Saturday, 8 December 2018

Weekend Update 08/12/2018 A Bad December Gets Badder.


Baltic Dry Index 1372 +33   Brent Crude 61.67

“We hold these truths to be self evident: that all men are created equal; that they are endowed by their Creator with certain inalienable rights; that among these are life, liberty, and the pursuit of happiness outside of the EUSSR.”

With grateful thanks to the writers of the US Declaration of Independence.

From America, to Europe, to China, it was a very bad week to be long stocks. A trade war truce announced by Presidents Trump and Xi at the start of the week lay in ruins by Friday, with President Trump seeming to have duped President Xi. A dodgy year-end lies directly ahead for global stock funds if a wave of redemptions now rolls in.

Even an alleged leak from the Fed to the Wall Street Journal about a halt next year to interest rate rises, wasn’t enough to tempt buyers. And the week ended badly politically for President Trump via his former lawyer. A newly Democrat controlled House goes gunning for President Trump starting next month.

> **SUPPLIED MATERIAL**:

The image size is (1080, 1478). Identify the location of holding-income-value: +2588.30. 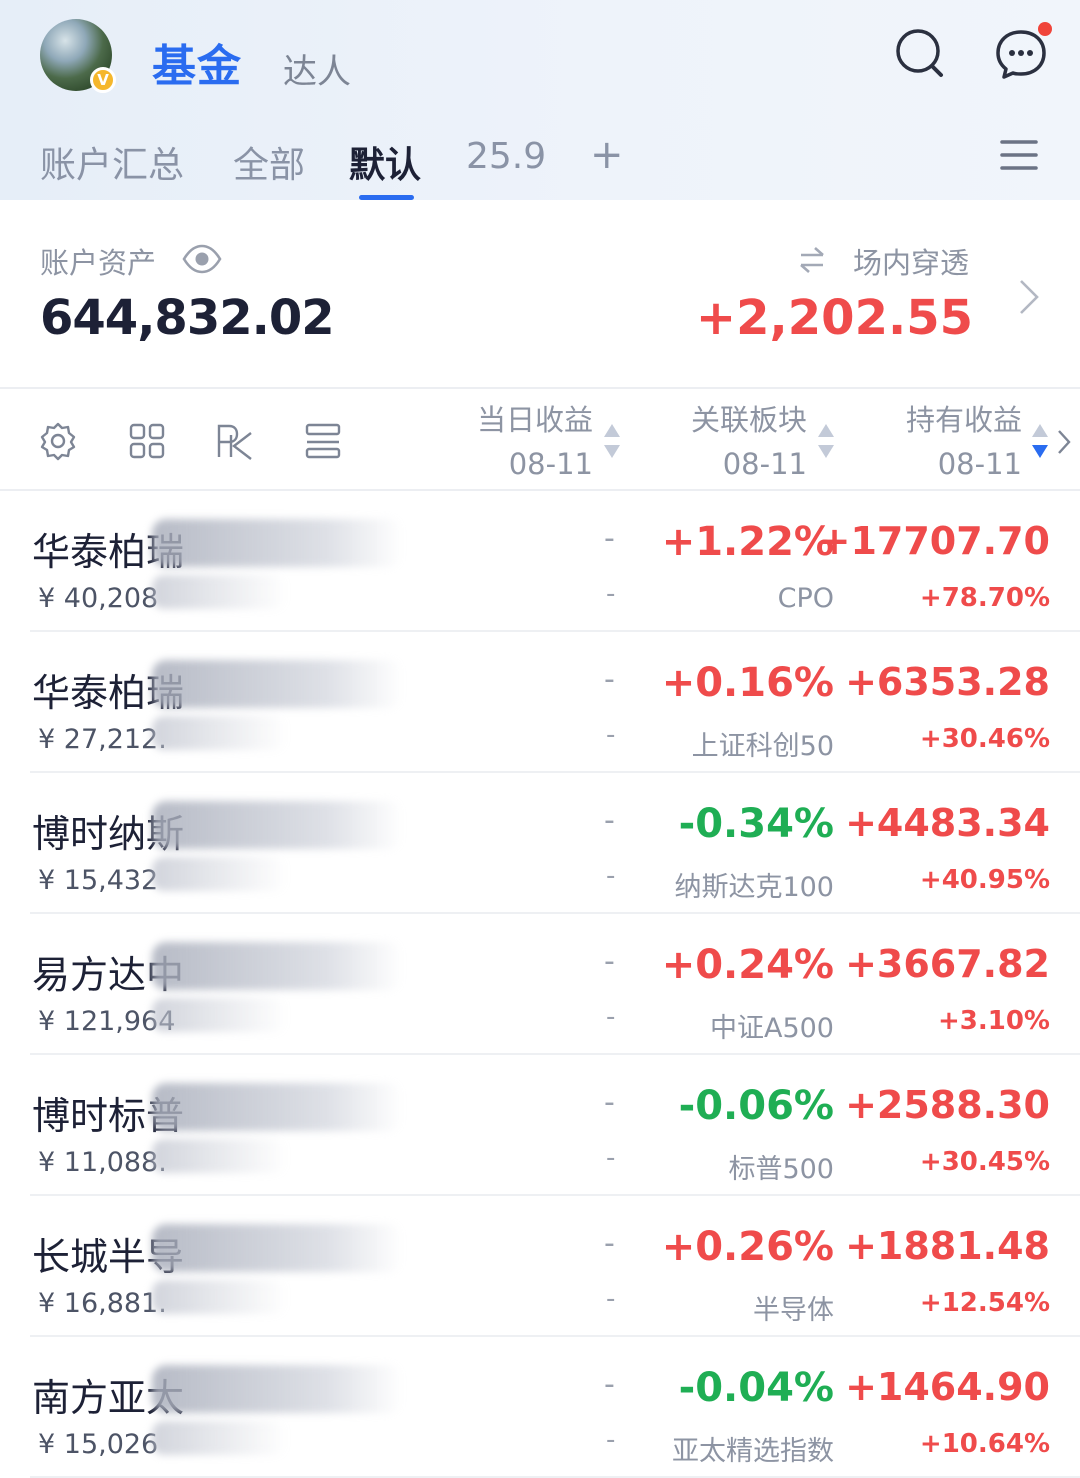
(948, 1105).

> **YOUR INSTRUCTIONS**:
In the weekend market update above, copy the passage that starts at "Even an alleged" and ends at "starting next month.", substituting "Financial Times" for "Wall Street Journal".

> **ANSWER FOR THIS EXERCISE**:
Even an alleged leak from the Fed to the Financial Times about a halt next year to interest rate rises, wasn’t enough to tempt buyers. And the week ended badly politically for President Trump via his former lawyer. A newly Democrat controlled House goes gunning for President Trump starting next month.